__Stored data__:
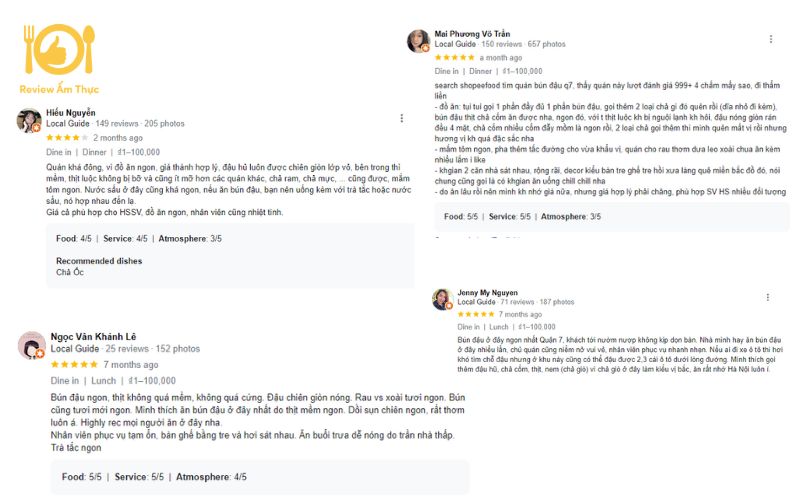Screen dimensions: 800x500
Task: Click the four-star rating on Hiếu Nguyễn's review
Action: point(67,137)
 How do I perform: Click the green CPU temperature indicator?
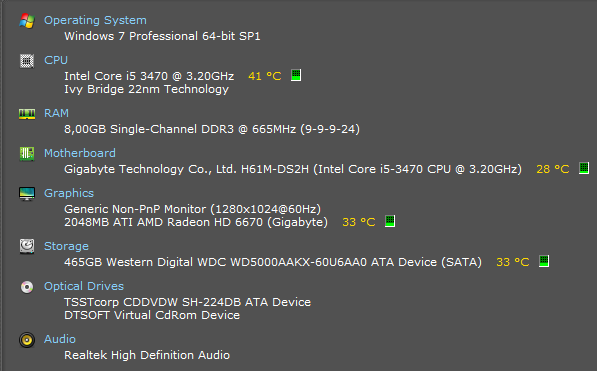click(296, 75)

__Task requirements__:
Starting with the line that contains "How do I perform: Click", print every remaining line of the records above, exactly as it stands. Do not print the pictures.

__Problem solution__:
 How do I perform: Click the green CPU temperature indicator?
click(296, 75)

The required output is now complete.